Non-Analogous Art Argument WINS!!!

Not once, not twice, but FIVE times at PTAB, Tech Center 1700, in November and December.

Full disclosure – four of the decisions were issued in related applications.

In Ex parte Hansen et al.,  US Patent Application Serial No. 12/345215, Appeal 2019-001796, decided November 14, 2019 Ex parte Hansen and Ex parte Hansen et al., US Patent Application Serial Nos. 12/345466, 12/479258 and 12/479317, (Appeal Nos., 2019-001797, 2019-001799 and 2019-001801, respectively) all decided November 22, 2019, laminated fabrics and methods of making the same were claimed.  The Examiner’s primary reference described a net. The Board cited In re Klein, 647 F.3d 1343, 1348 (Fed. Cir. 2011) and In re Clay, 966 F.2d 656, 659 (Fed.
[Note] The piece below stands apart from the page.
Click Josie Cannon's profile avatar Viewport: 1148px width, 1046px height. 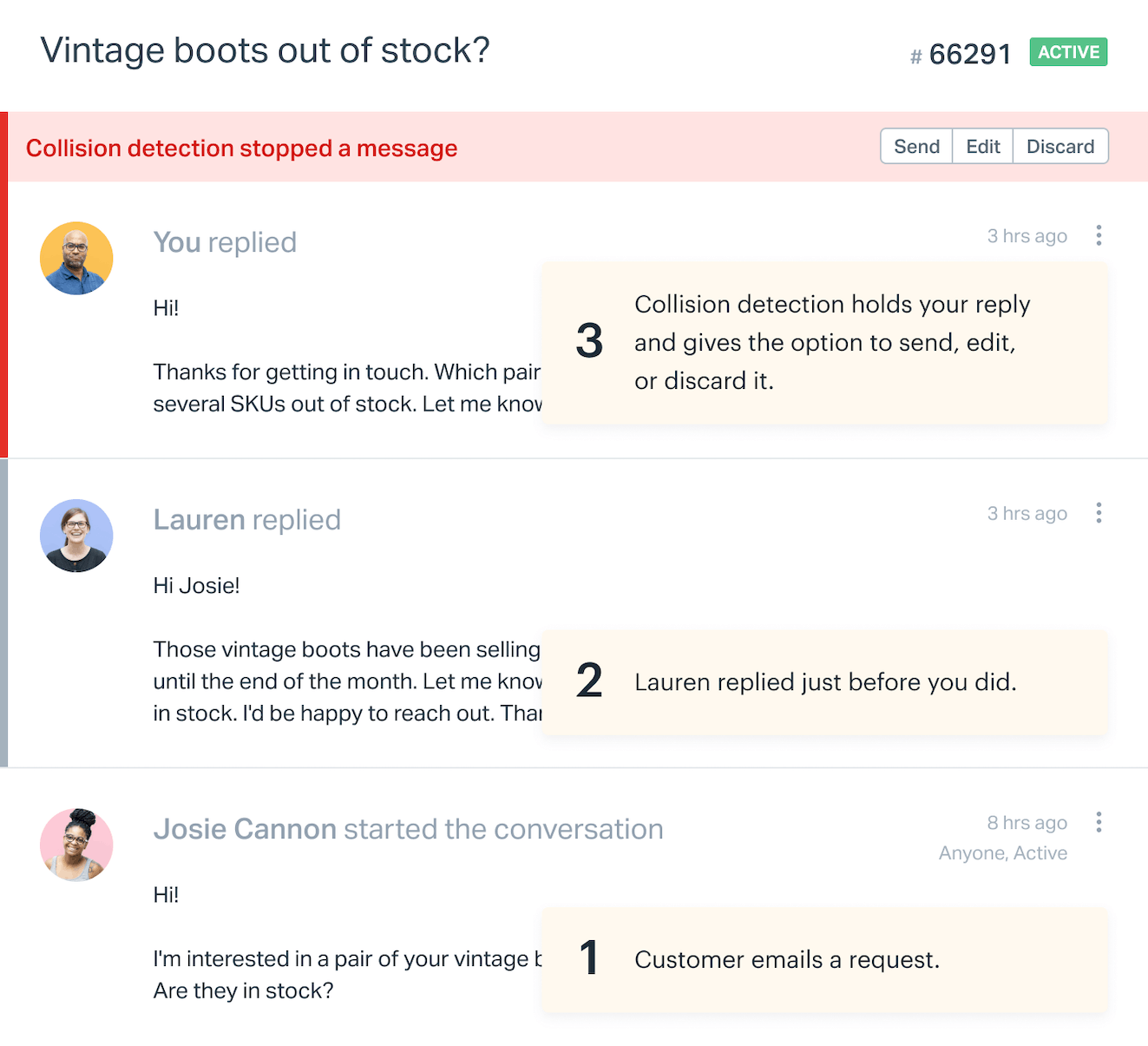point(76,845)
Cir. 1992) for the proposition that “A reference is reasonably pertinent if, even though it may be in a different field from that of the inventor’s endeavor, it is one which, because of the matter with which it deals, logically would have commended itself to an inventor’s attention in considering his problem.”  Finding that not to be the case as between a net and the claimed laminated fabric, the Board reversed the Examiner in each of the four related applications.
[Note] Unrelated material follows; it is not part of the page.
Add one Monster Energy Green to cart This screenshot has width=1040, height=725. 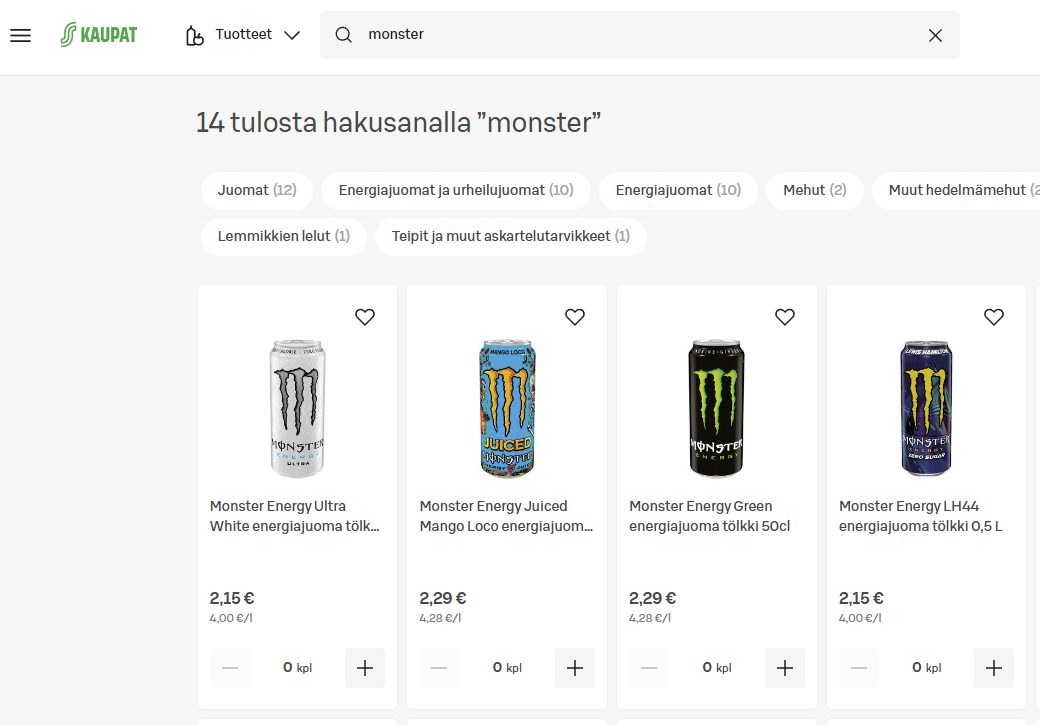click(x=785, y=668)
In Ex parte Lee et al. Ex parte Lee, US Patent Application Serial No. 14/766616, Appeal 2019-002545, decided December 12, 2019, the claims at issue were directed to an electro-conductive paste, while the applied art described an automotive paint.  The Board held that not only had the Examiner failed to identify why one of ordinary skill would have considered a reference concerned with the look and feel of paint pertinent to an invention that seeks to improve printing characteristics, and thermal and electrical conductivity, but that the Examiner had failed to explain why the properties of the prior art’s paint would have been considered useful or desirable in an electrically conductive paste.  The Board concluded that even if they had found the prior art analogous, the Examiner’s rejection would have yet been reversed for failing to provide a rationale underpinning to support the combination/modification of the applied prior art.  The ‘616 Board relied upon Innovention Toys, LLC v. MGA Entertainment, Inc., 637 F.3d 1314, 1321 (Fed. Cir. 2011) for its description of the analysis for determining whether art is analogous and K-Tec, Inc. v. Vita-Mix Corp., 696 F.3d 1364, 1375 (Fed. Cir. 2012) for its description of determination of whether a reference is ‘reasonably pertinent’.